- Information supplied
- - -
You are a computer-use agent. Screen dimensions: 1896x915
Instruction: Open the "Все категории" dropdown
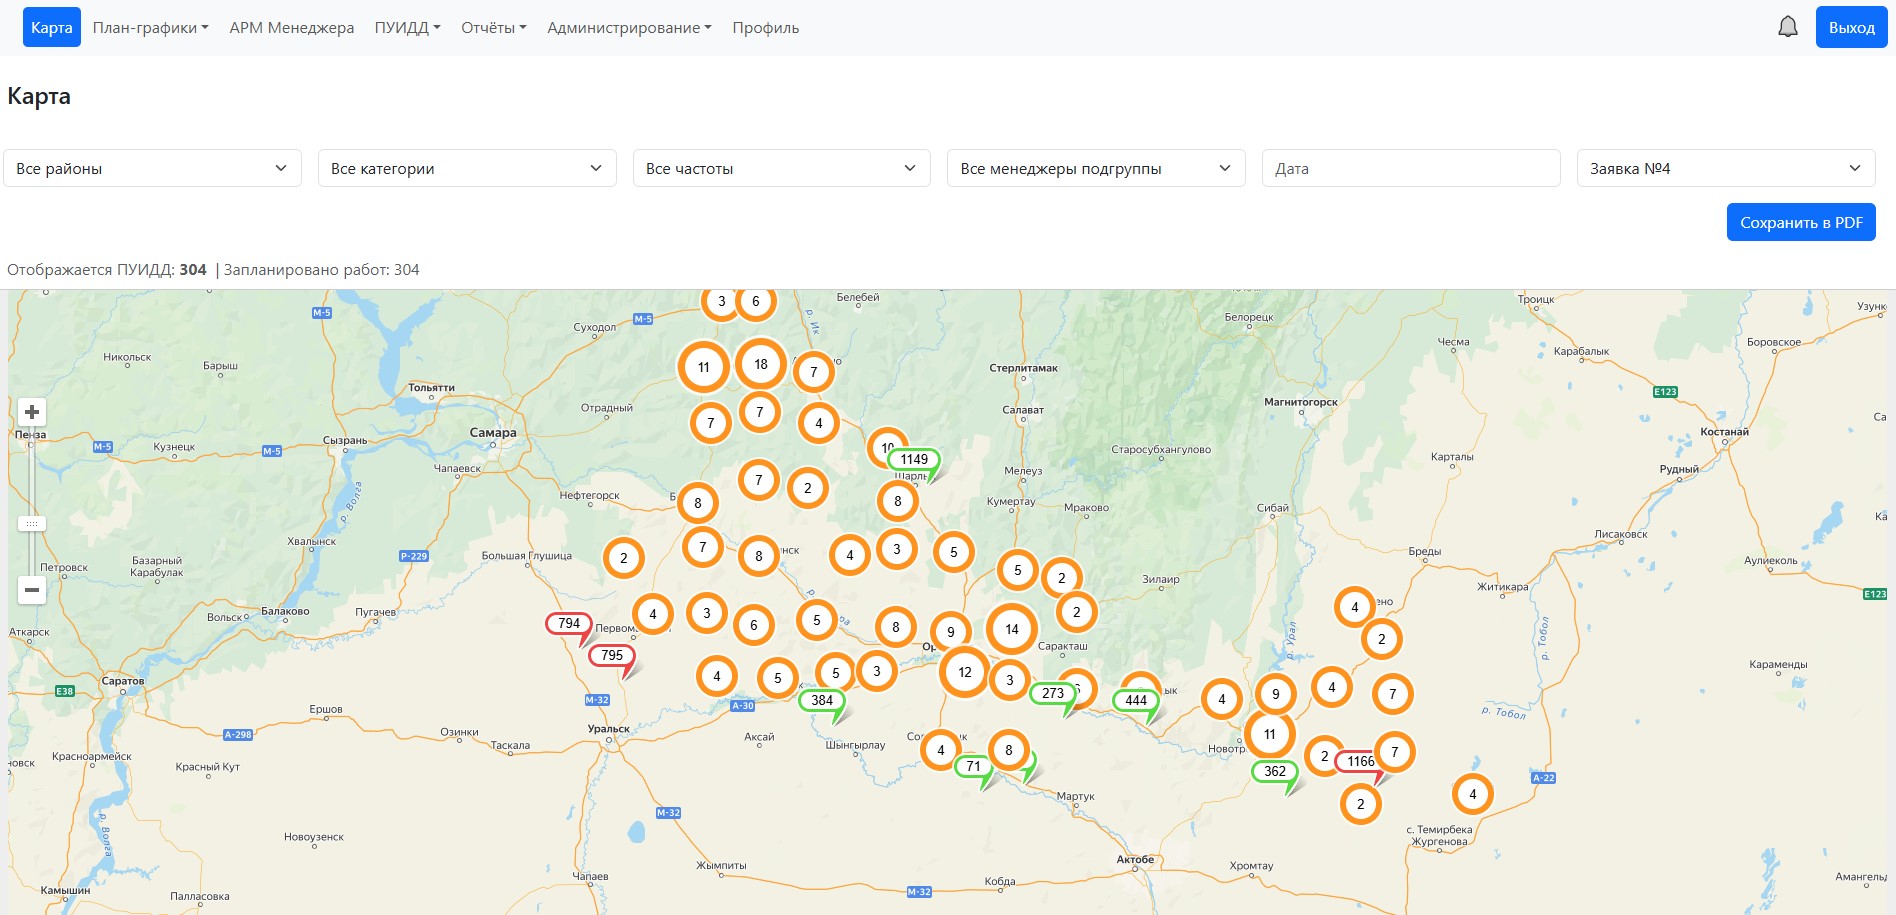(x=467, y=168)
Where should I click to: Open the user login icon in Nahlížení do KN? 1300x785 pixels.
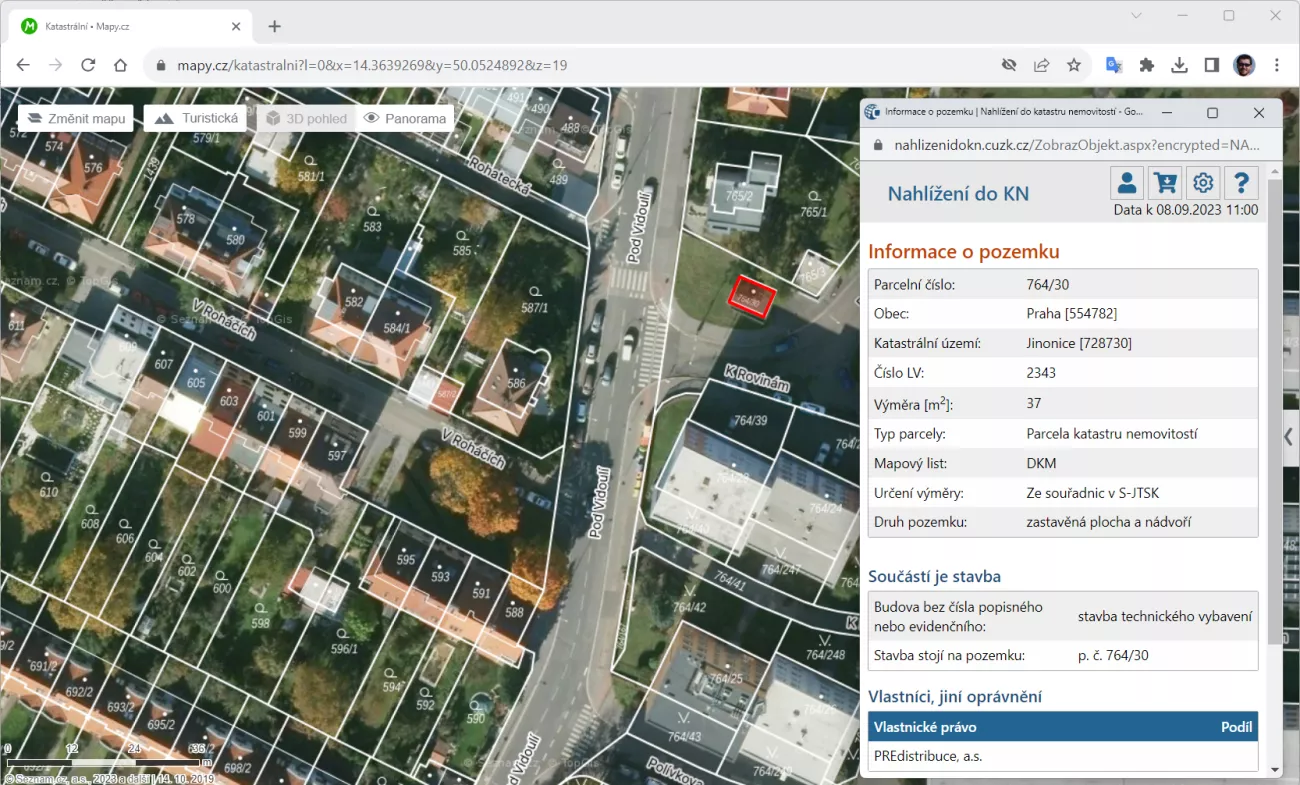tap(1127, 183)
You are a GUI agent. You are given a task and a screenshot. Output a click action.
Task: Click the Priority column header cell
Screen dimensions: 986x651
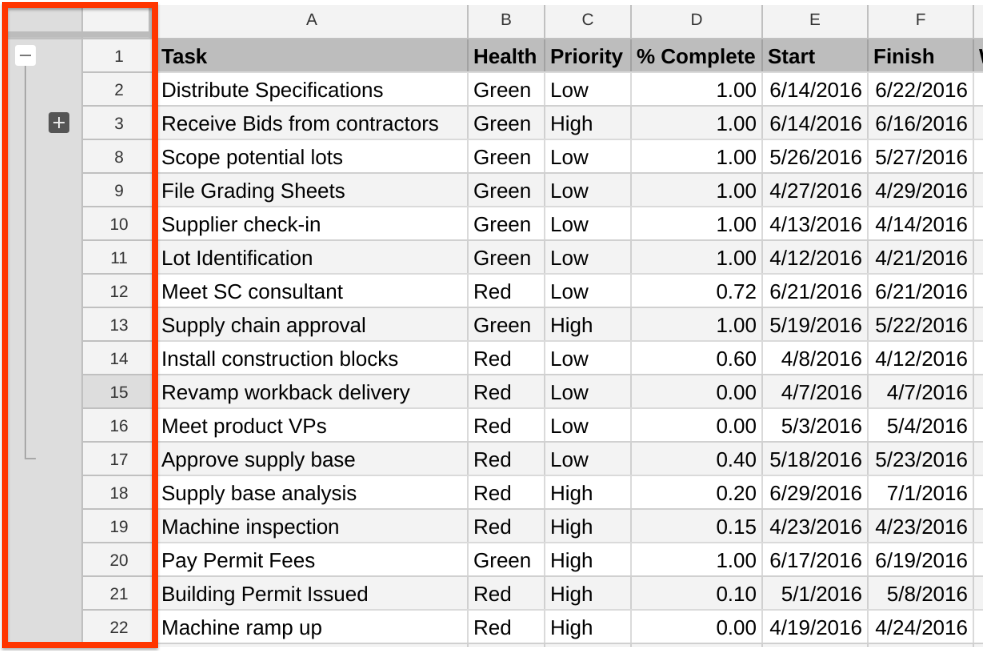click(x=586, y=56)
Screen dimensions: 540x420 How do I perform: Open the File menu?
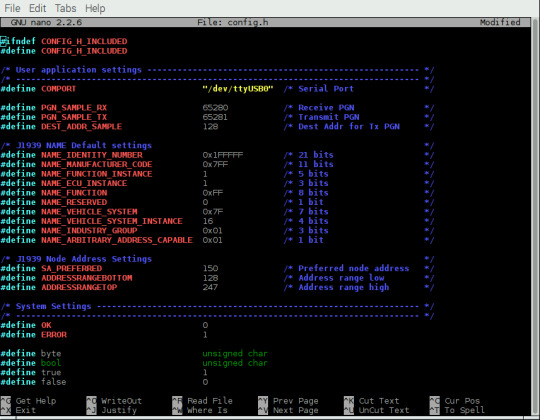[12, 8]
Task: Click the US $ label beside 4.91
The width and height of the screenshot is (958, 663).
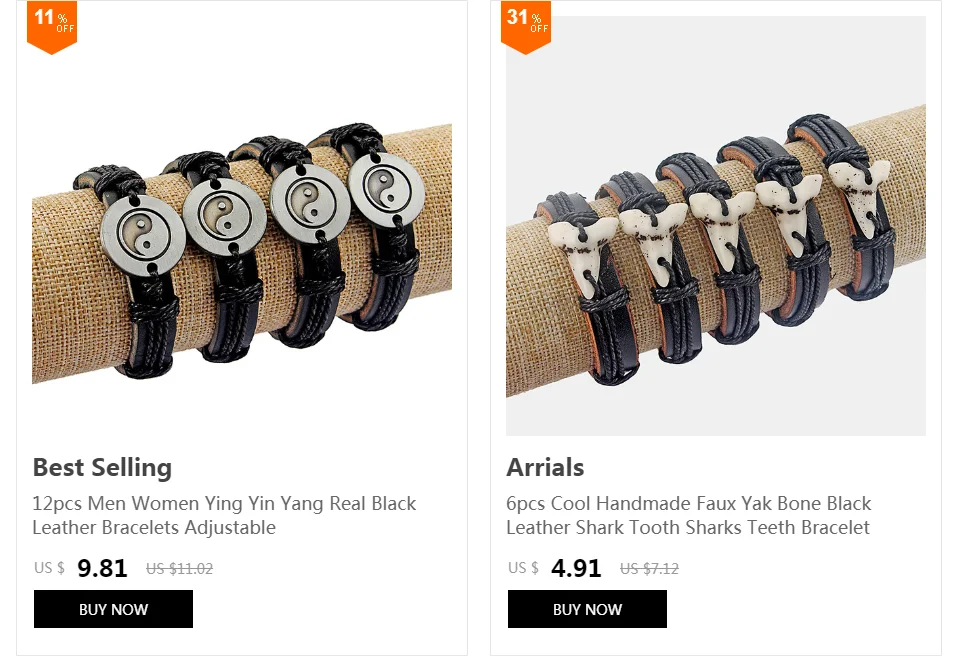Action: coord(523,568)
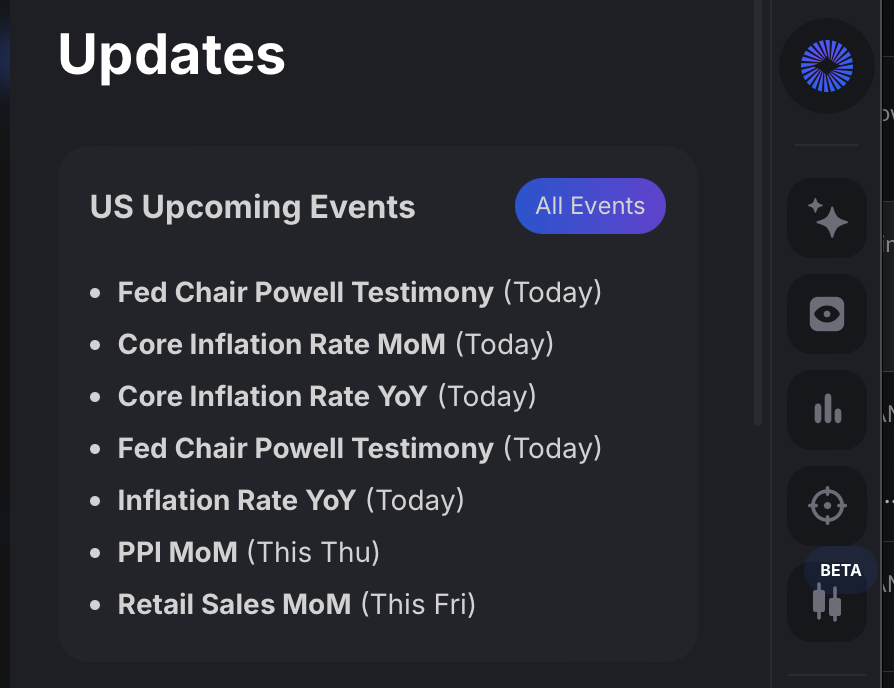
- - -
- What you have to do
Set every record down exactly, omitting pictures.

- Solved exercise
You are a computer-use agent. Screen dimensions: 1896x915
Instruction: Open the "Все категории" dropdown
(x=467, y=168)
Where should I click to: Open the user login icon in Nahlížení do KN? 1300x785 pixels.
tap(1127, 183)
You are a GUI agent. You are given a task and a screenshot. Output a click action.
Task: Click the Priority column header cell
Screen dimensions: 986x651
click(x=586, y=56)
Screen dimensions: 540x420 How do I perform: Open the File menu?
[12, 8]
Task: Click the US $ label beside 4.91
The width and height of the screenshot is (958, 663).
Action: coord(523,568)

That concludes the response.